FMSF News Alert - May 12, 2018

Dear Friends,

Stern, Robert. "Trauma and Taboo." Skeptical Inquirer, vol. 42, no. 3, 2018, pp. 36-40.

The name may have changed, but recovered memories haven’t gone away.
They’re claimed to be destroying our minds and bodies.
The reason has more to do with taboo than trauma.

In spite of the inconsistencies and contradictions in the diagnosis of Dissociative Identity Disorder (DID) and especially in the linking of Post Traumatic Stress Disorder with DID, the assumption of a causal connection between past abuse and current symptoms remains strong.

In this lighthearted clearly written paper, psychiatrist Robert Stern summarizes the research that should raise skepticism about many claims of a causal relationship between child abuse and adult problems. He argues that our anger and disgust at the perpetrators of child sexual abuse has biased studies regarding the lifelong effects abuse has on its victims. In much of the literature an apriori assumption is made that CSA is the cause of later symptoms such that all other variables are ignored: "People have genes and environments, and histories and behaviors and misbehaviors and friends who misbehave and accidents and love affairs gone sour...unless all variables can be studied...the myriad correlations amount to little more than speculation."

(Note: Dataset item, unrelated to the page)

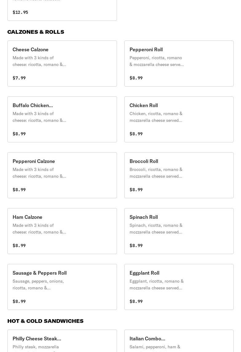Click the Pepperoni Roll description text
Image resolution: width=241 pixels, height=352 pixels.
[157, 61]
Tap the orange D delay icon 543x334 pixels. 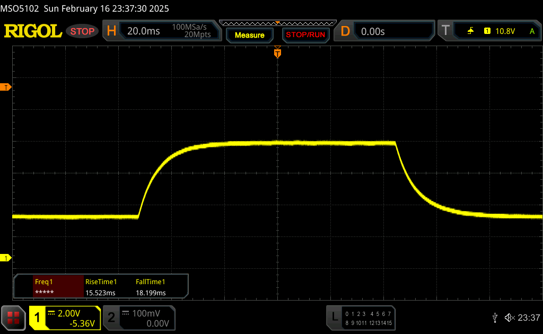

Stern reminds us of the results of a 1998 meta-analysis of 35,000 CSA victims by Rind, Bauserman, and Tromovitch, which found that the primary long-term effect of sexual abuse was mild depressive symptoms and that when family dysfunctions were selected out, the victims were able to lead normal healthy lives. This study, which should have been good news for those concerned about victims of abuse, was condemned by both the American Psychological & Psychiatric Associations and by a vote of 355 to 0 in the House of Representatives on July 12, 1999. "Break a taboo and society reacts with moral outrage" Stern writes. The results of this study were later supported in other research.

Even the term "abuse" has been so poorly defined that it ranges from rape to inappropriate touch and even crude comments. These are not equal in severity nor in the physical or psychological damage they cause. "Therapy, if necessary, ought to be tailored accordingly" Dr. Stern asserts. "In most cases, people can and will recover if allowed to do so. That should be the goal of trauma therapy: to help people recover and get on with their lives."